**What the exercise asks:** Every line from the one holding "Instruction: Click 详细了解 AlienFX button" to the end of the entries should be repeated exactly, with the pictures left out.

**Input records:**
%%
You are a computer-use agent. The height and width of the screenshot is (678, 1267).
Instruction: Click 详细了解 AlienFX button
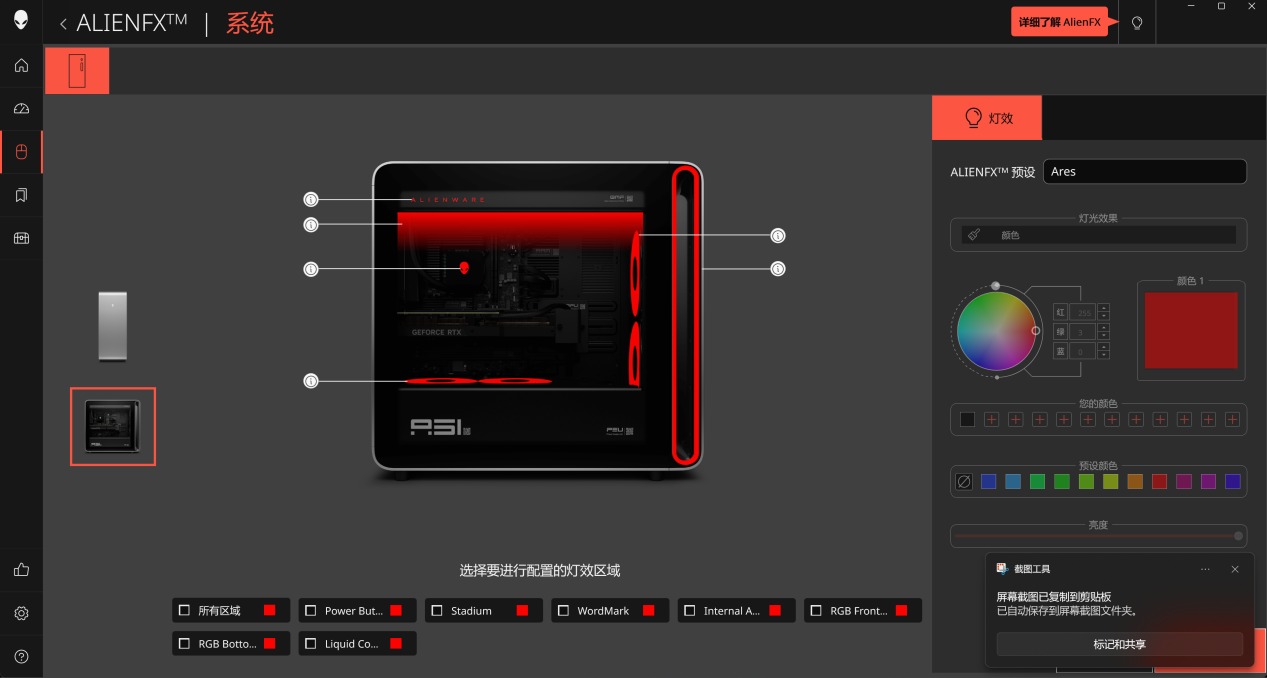pyautogui.click(x=1060, y=22)
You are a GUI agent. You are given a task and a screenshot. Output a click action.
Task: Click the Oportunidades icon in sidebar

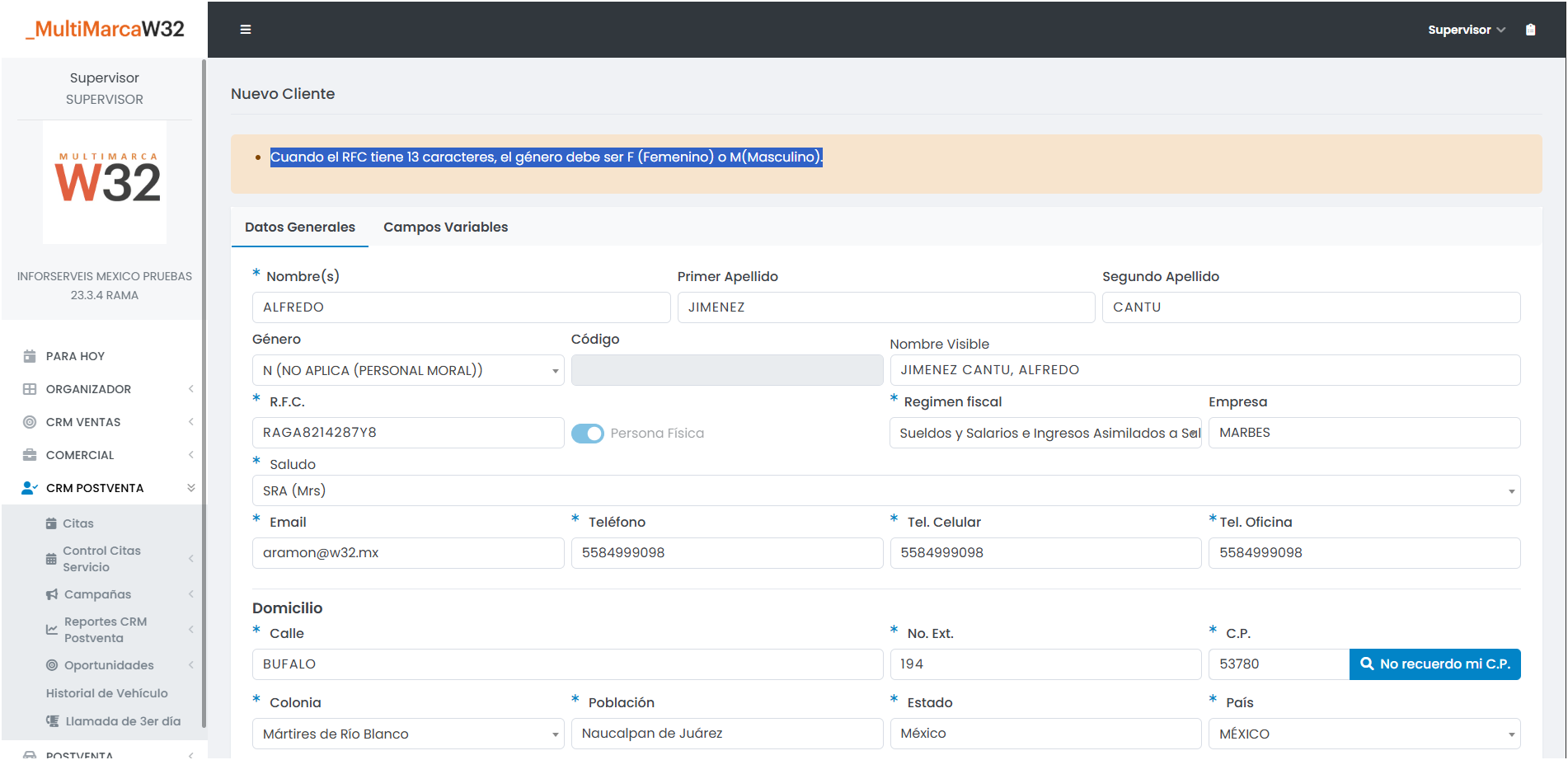52,665
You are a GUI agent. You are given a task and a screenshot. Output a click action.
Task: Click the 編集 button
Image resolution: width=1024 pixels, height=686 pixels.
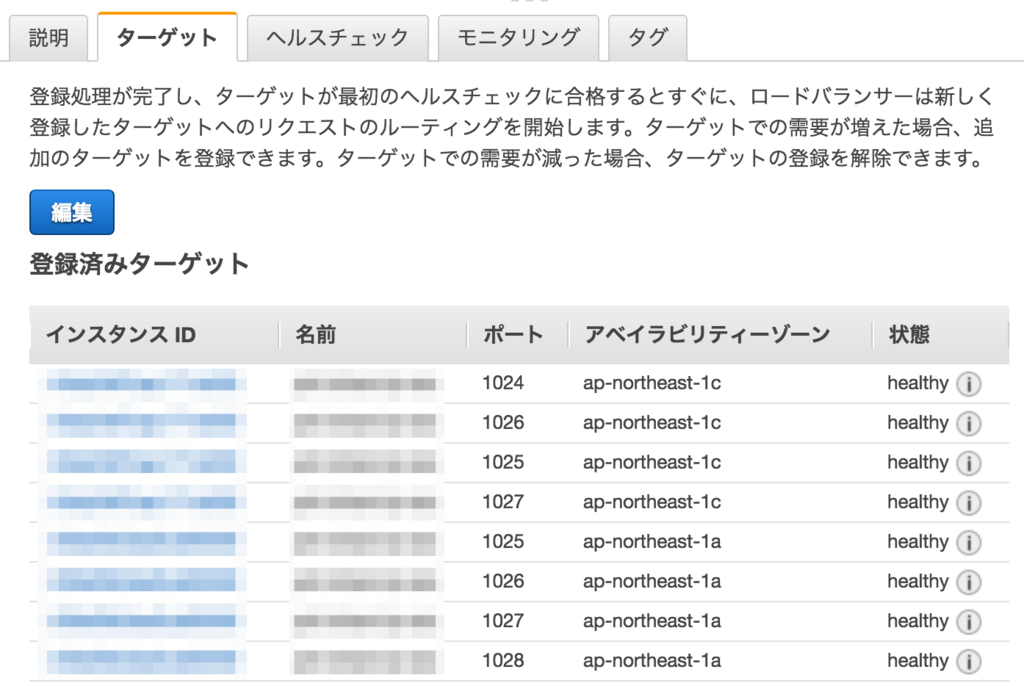71,212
%%
**Solution to this problem:**
Instruction: Click 详细了解 AlienFX button
pyautogui.click(x=1060, y=22)
You are a GUI agent. You are given a task and a screenshot. Output a click action.
Task: Click the Oportunidades icon in sidebar

52,665
You are a GUI agent. You are given a task and a screenshot. Output a click action.
Task: Click the 編集 button
Image resolution: width=1024 pixels, height=686 pixels.
71,212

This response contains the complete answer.